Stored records

=== Section Start ===

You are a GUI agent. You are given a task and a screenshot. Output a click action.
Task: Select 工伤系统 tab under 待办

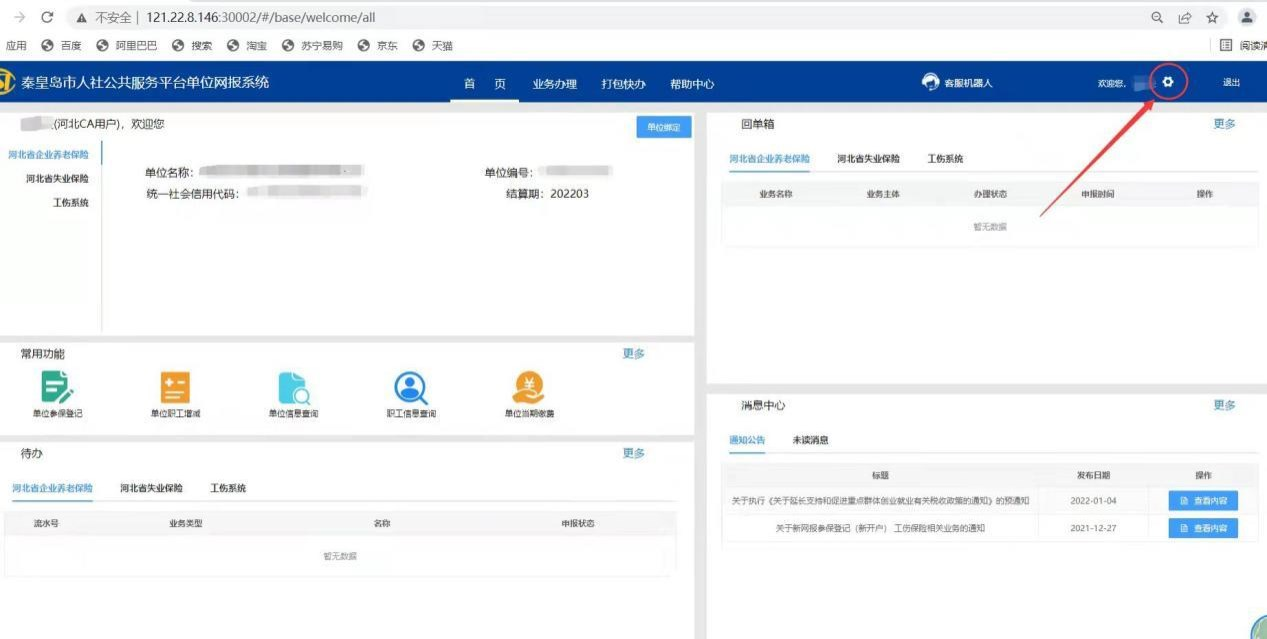tap(228, 488)
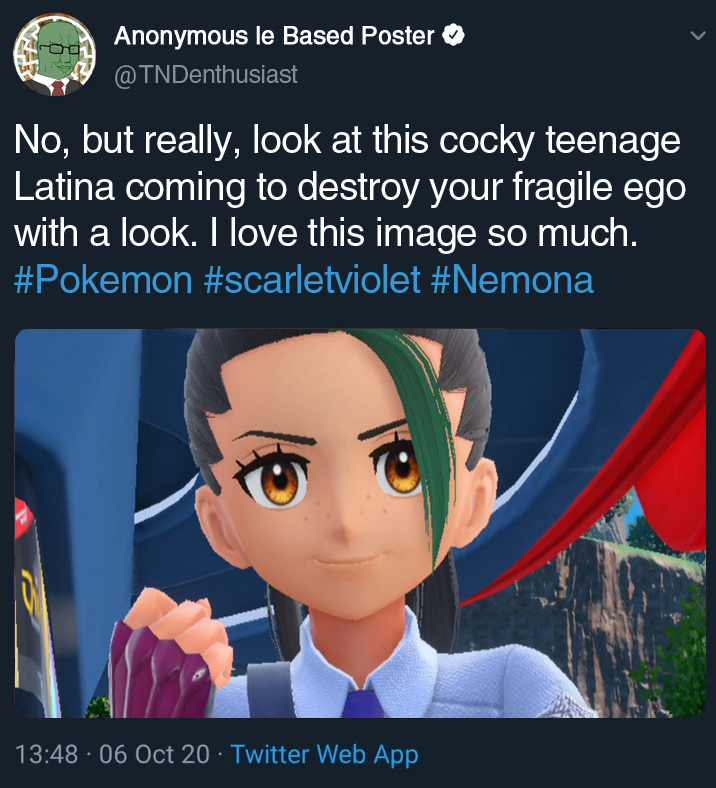Open the #Nemona hashtag
The image size is (716, 788).
pos(512,280)

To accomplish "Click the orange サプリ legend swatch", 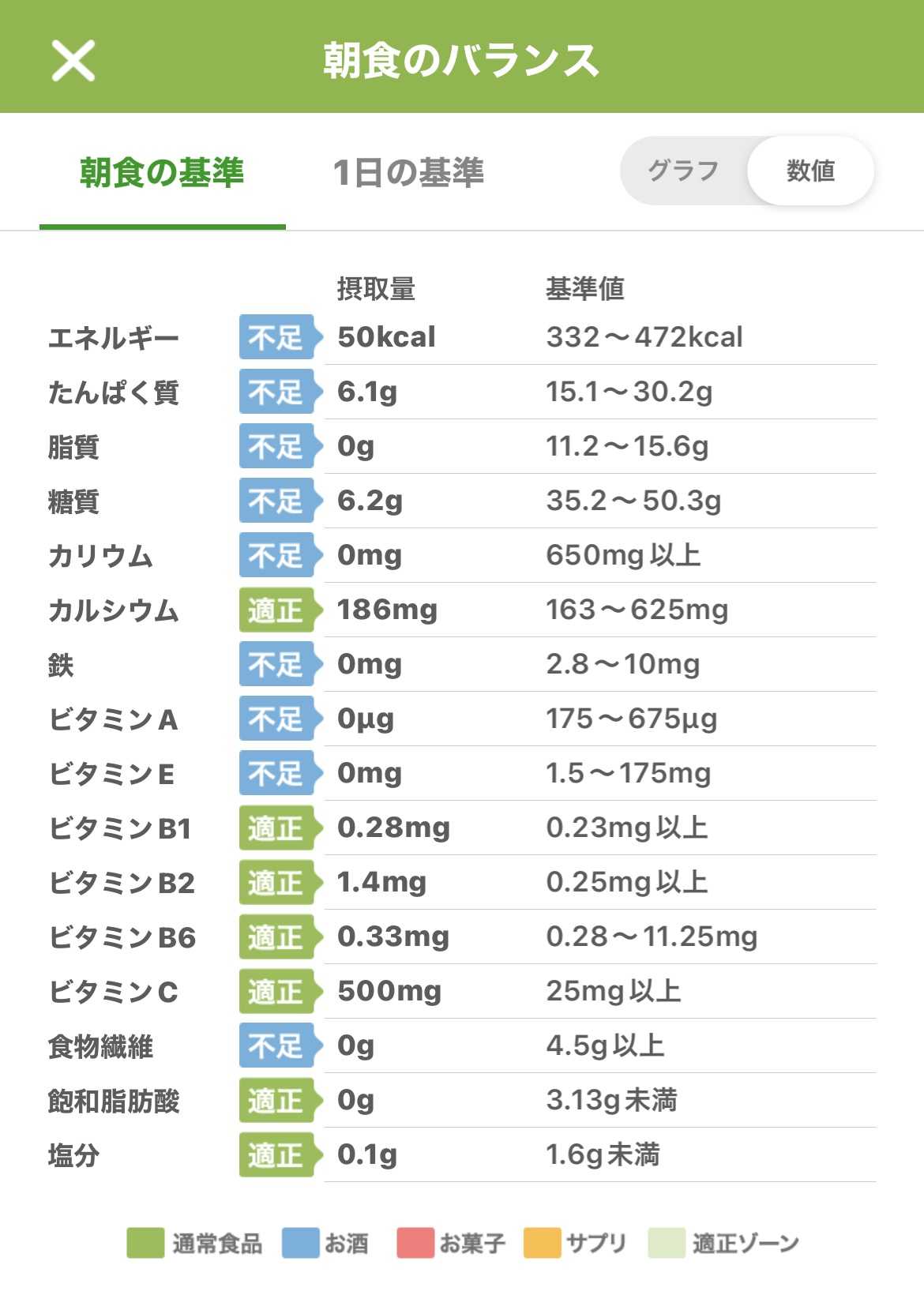I will [x=543, y=1243].
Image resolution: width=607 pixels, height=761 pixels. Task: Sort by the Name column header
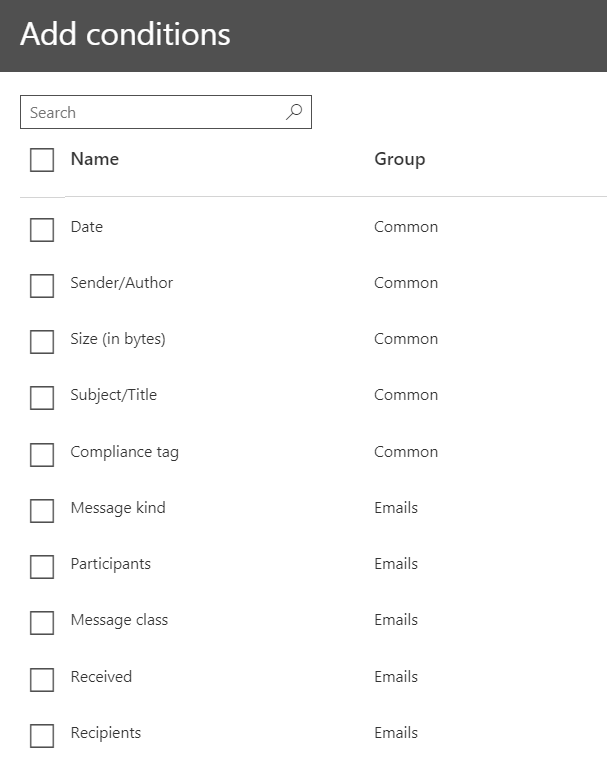pos(94,159)
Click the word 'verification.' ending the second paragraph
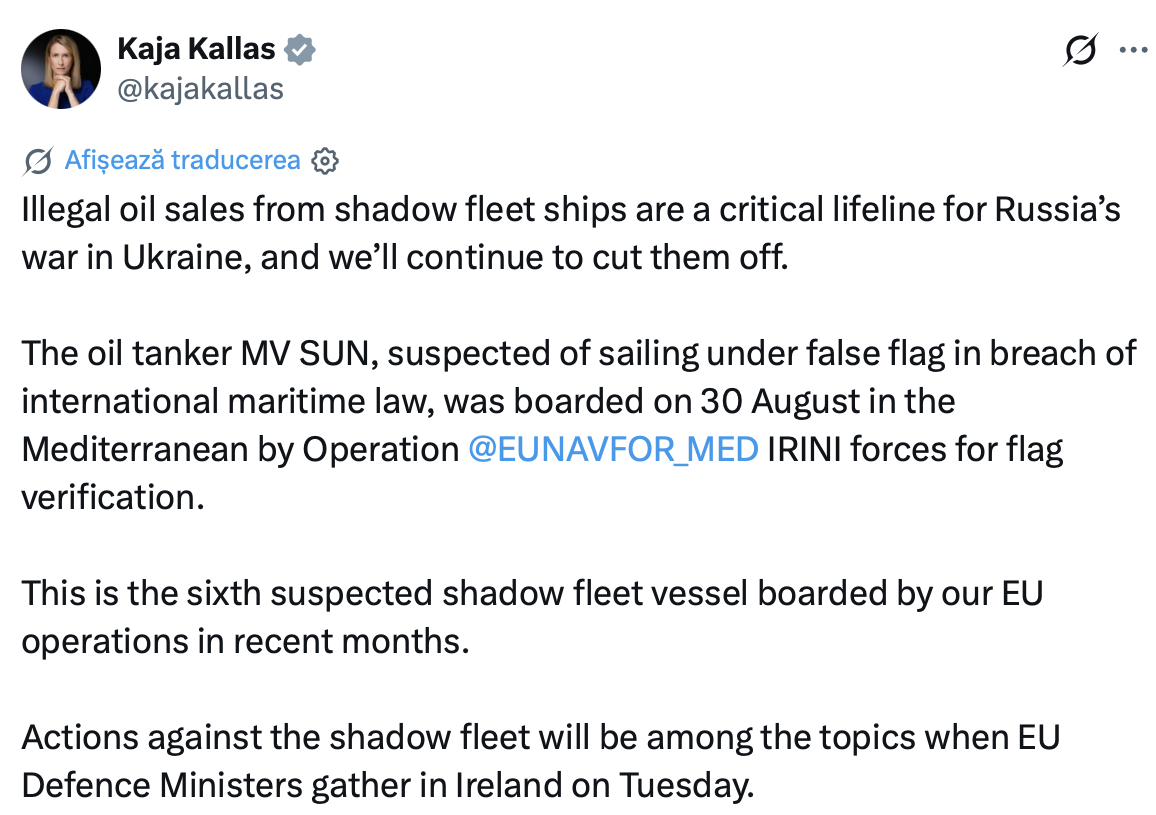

=== Section End ===

Activity:
Copy out, with no pictures, the lines from the one containing "Image resolution: width=607" through the last line of the data above, both ends included and each word unchanged.

Output of the task:
Image resolution: width=607 pixels, height=761 pixels. Task: Sort by the Name column header
pos(94,159)
Click the word 'verification.' ending the second paragraph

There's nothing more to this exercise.